| The problem |
Every line from the one with "This screenshot has width=1225, height=980." through the end of the entries below must be retyped exactly, and only those lines. The pictures are not part of the copy.

| Data extracts |
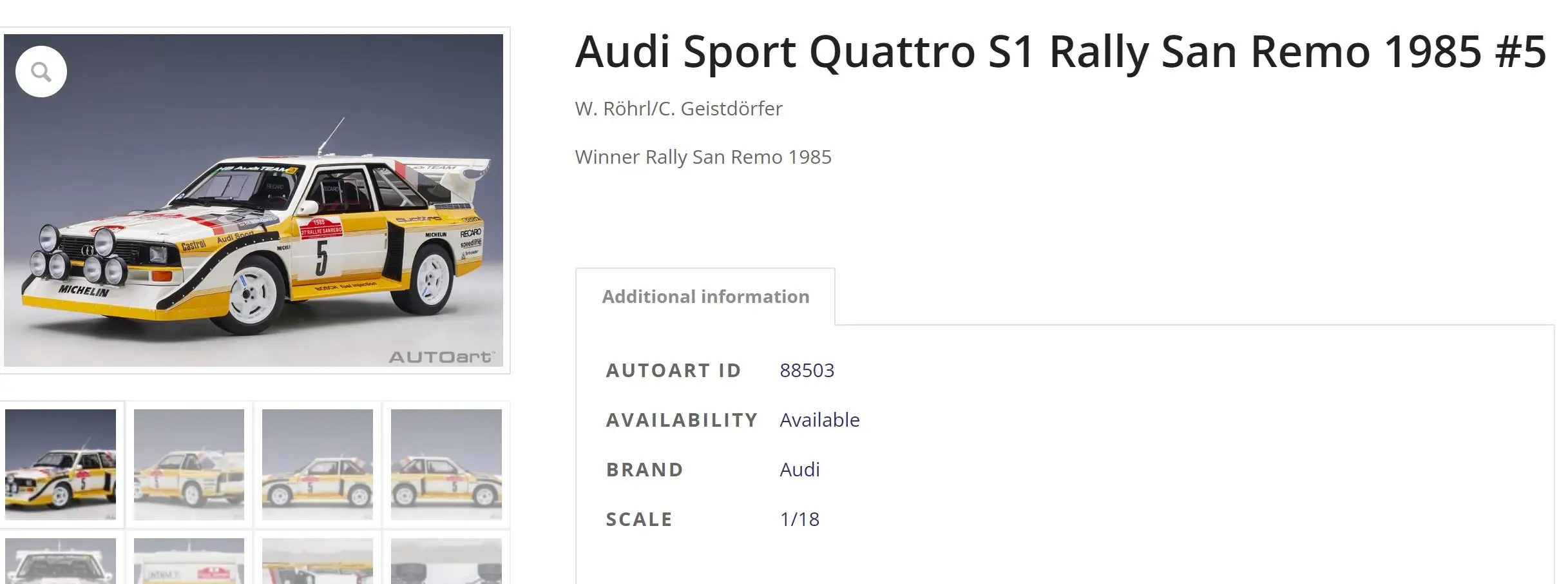Open the yellow roof stripe detail thumbnail
This screenshot has width=1568, height=584.
pos(318,561)
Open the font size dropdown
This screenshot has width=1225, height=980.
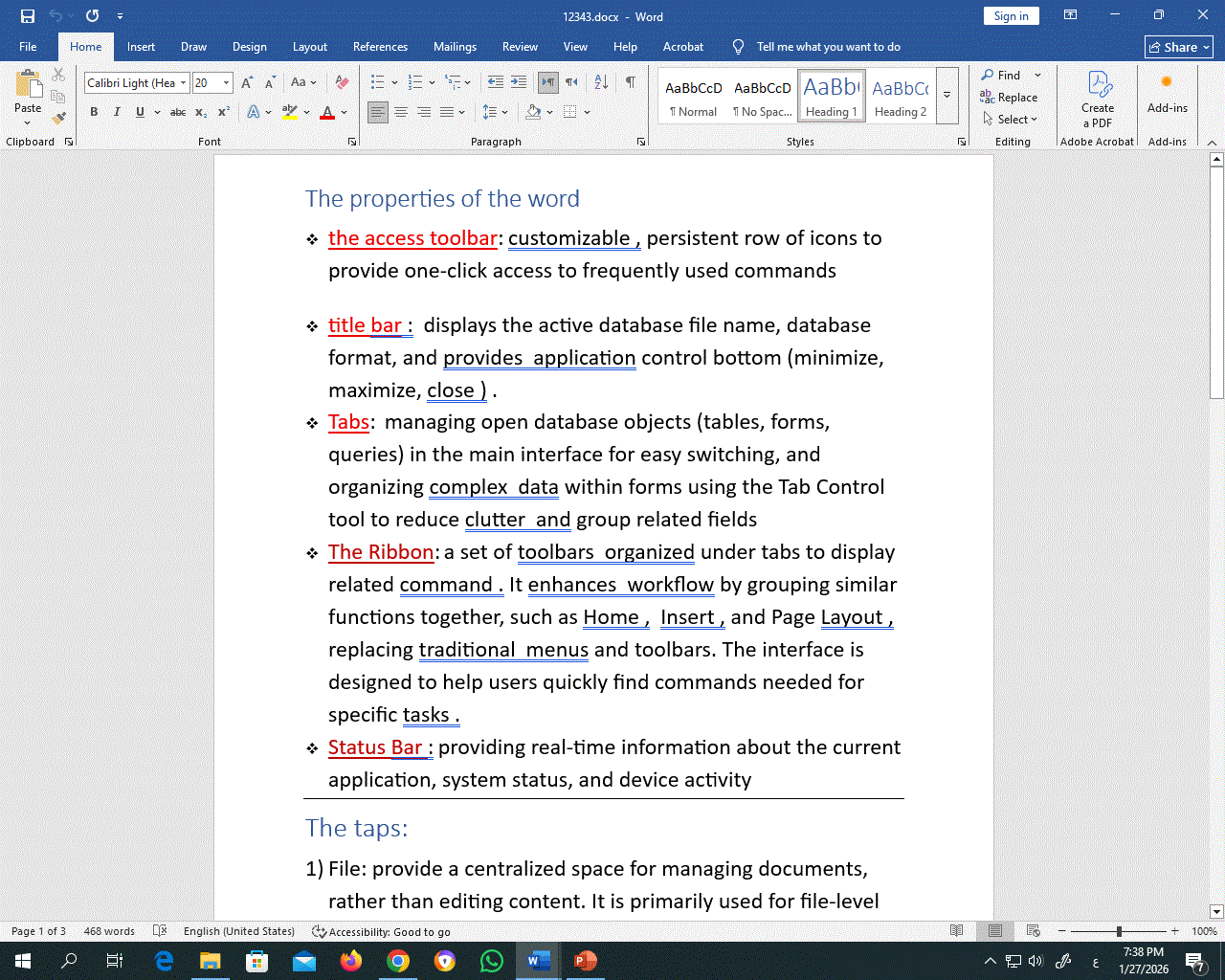(x=227, y=83)
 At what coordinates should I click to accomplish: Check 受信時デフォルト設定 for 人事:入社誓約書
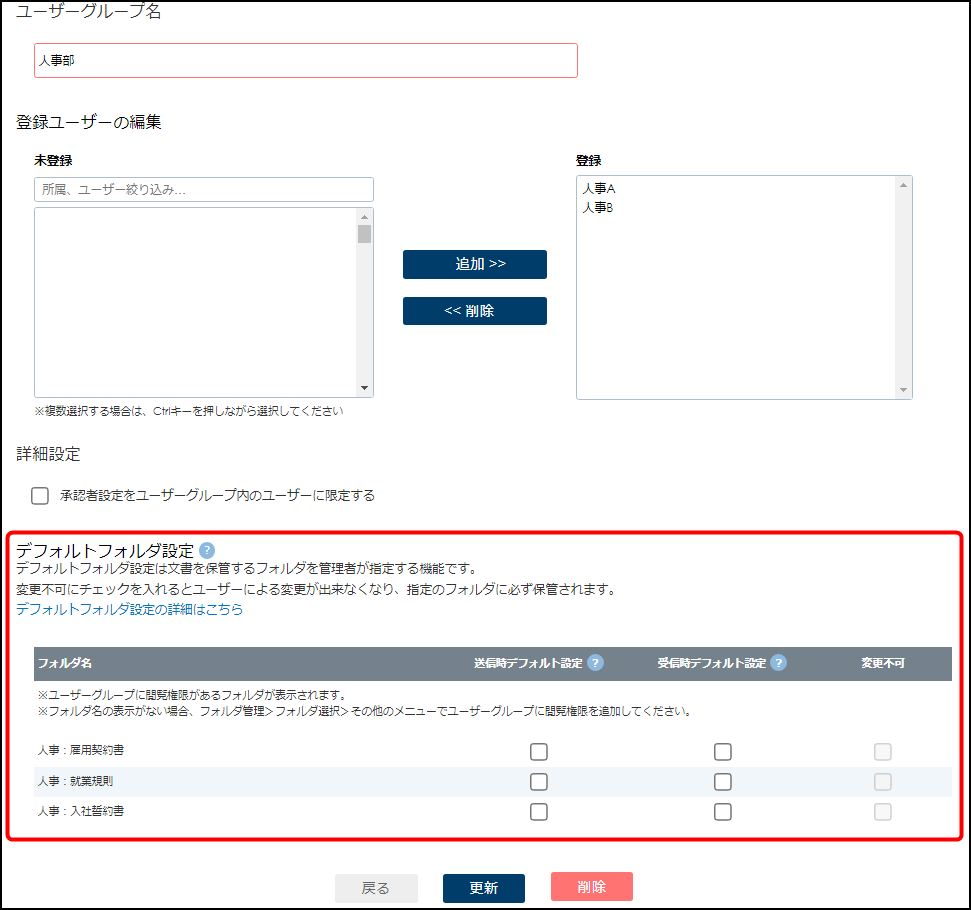(723, 812)
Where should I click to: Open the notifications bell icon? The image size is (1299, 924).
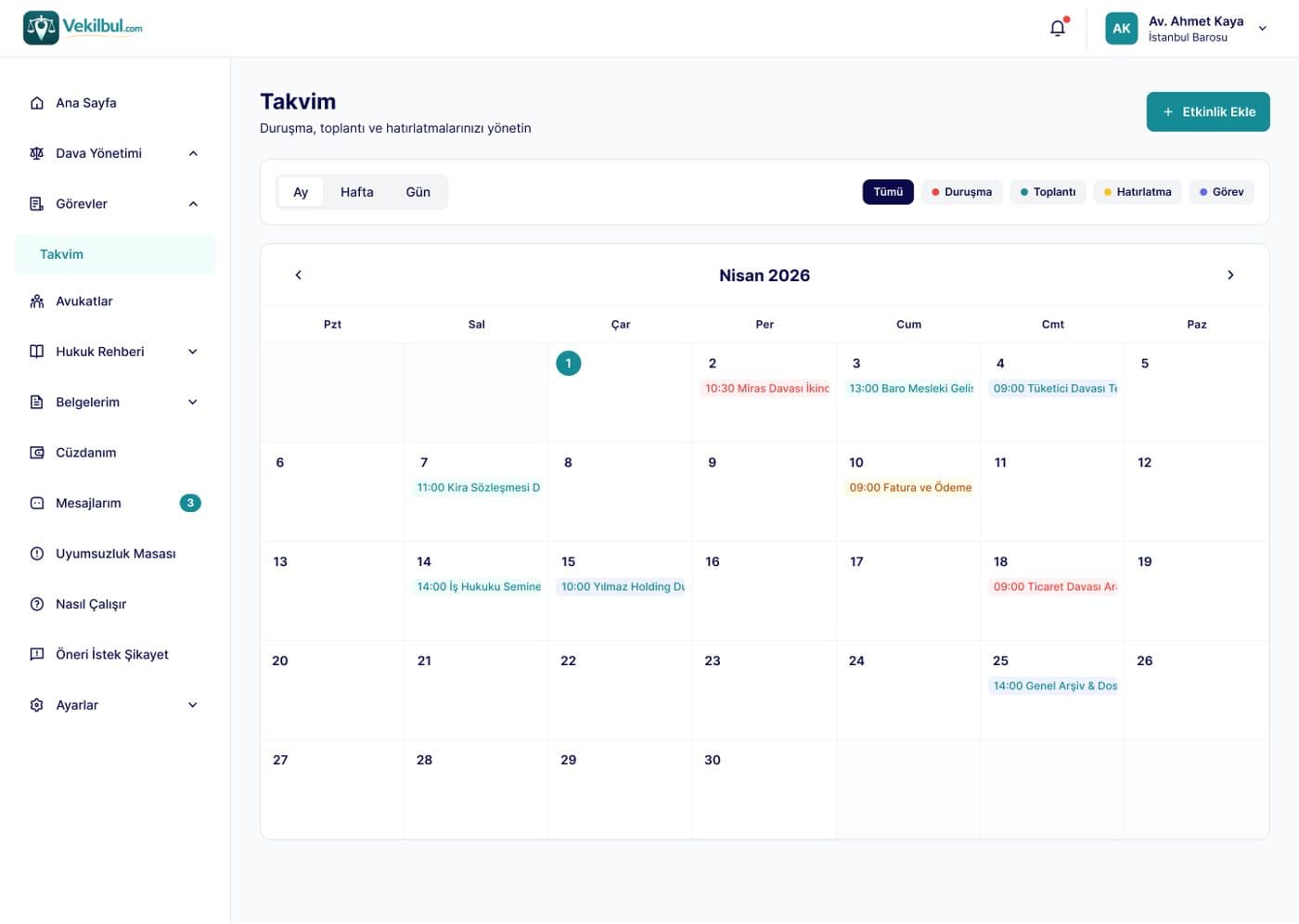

| Written response |
This screenshot has width=1225, height=980.
(x=227, y=83)
 At what coordinates should I click to accomplish: Check 受信時デフォルト設定 for 人事:入社誓約書
(723, 812)
Where should I click to: Open the notifications bell icon? The image size is (1299, 924).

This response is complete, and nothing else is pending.